207 objets tirés de l’Encyclopédie, 2013, porcelaine, dimensions variables

Oeuvre présentée dans le cadre de l’exposition Une Collection à la Bibliotèques de Verdun à Montréal


Les œuvres de l’exposition Une Collection ont été inspirées des planches de L’Encyclopédie ou Dictionnaire raisonné des sciences, des arts et des métiers, dirigée par Diderot & d’Alembert de 1751 à 1765. Né des idéaux du Siècle des lumières, ce projet ambitieux regroupe un ensemble considérable de connaissances sur l’état des sciences naturelles, des métiers et des arts libéraux tels que pratiqués à l’époque, dont la sculpture, à laquelle je me suis particulièrement intéressée. 30 planches de dessins représentants les techniques et les outils des sculpteurs en terre, en plâtre, en marbre, en or et argent et en plomb font partie de la section « Sculpture » de L’Encyclopédie.
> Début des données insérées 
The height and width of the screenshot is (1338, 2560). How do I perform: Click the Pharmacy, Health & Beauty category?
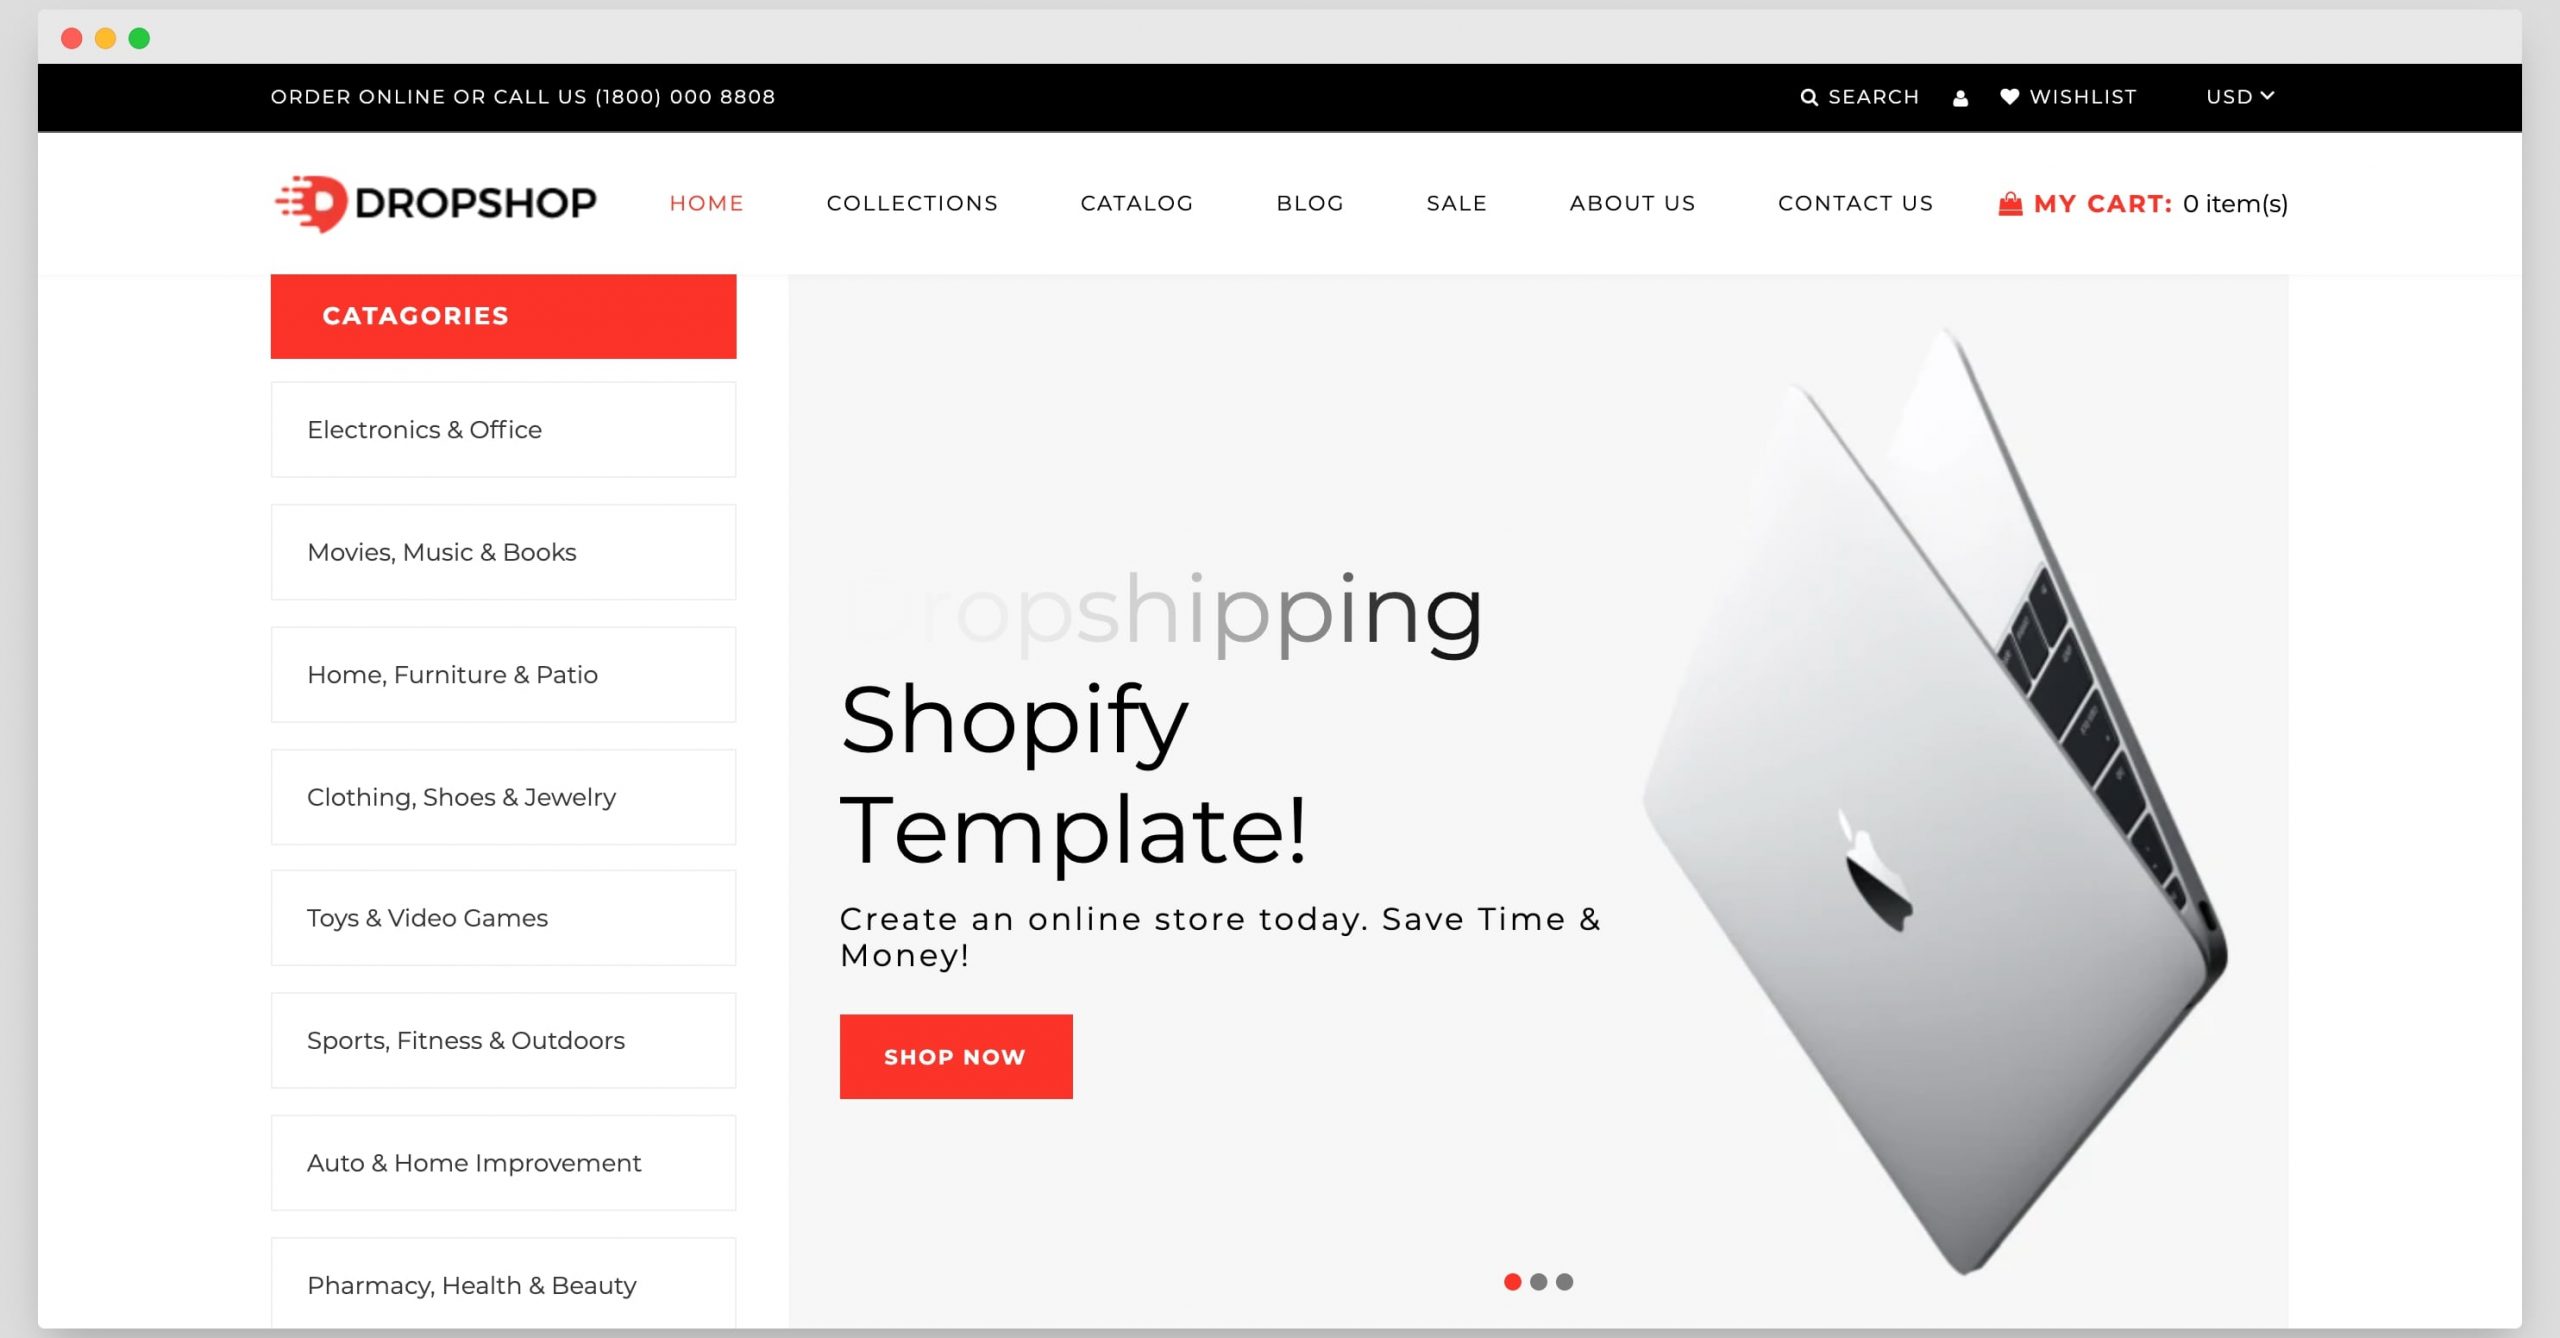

L’œuvre centrale de l’exposition présentée au Centre culturel de Verdun, 207 objets tirés de l’Encyclopédie, regroupe effectivement 207 objets de porcelaine façonnés à la main reproduisant une grande partie des outils représentés à l’intérieur de ces planches.

Ma pratique artistique gravite autour de questions sur la place de l’objet dans l’art, ainsi que sur le rôle des acquis, des conventions et des idéaux artistiques dans notre compréhension et notre réception des œuvres d’art. L’encyclopédie de Diderot, entreprise idéaliste s’il en est une, est à l’origine du projet encyclopédiste de la Renaissance; époque qui a fortement imprégné notre imaginaire associé à l’art. N’étant ni une céramiste professionnelle, ni une sculpteure traditionnelle, mes reproductions ne peuvent être qu’approximatives, créant plutôt un répertoire de forme, une image fantasmée des véritables outils qu’une représentation réaliste. Réalisés en porcelaine — ce matériau fragile et précieux —, les outils qui ont dans un lointain passé servi à créer d’hypothétiques chefs-d’œuvre sont ici présentés à l’intérieur de vitrines, créant un renversement de l’ordre des choses. Devenus inertes et ayant perdu leur fonction d’origine, ils sont désormais les éléments d’une collection d’objets rappelant l’univers artisanal de la Renaissance et l’idée romantique qu’on en a. Pourtant, demeure bel et bien inscrite en eux la potentialité d’une œuvre à créer, d’un objet ou d’une sculpture à dégarnir, ciseler, couler, façonner, former, limer, poncer, tailler, etc.

L’oeuvre fait désormais partie de la Collection d’oeuvres d’arts de la Ville de Montréal.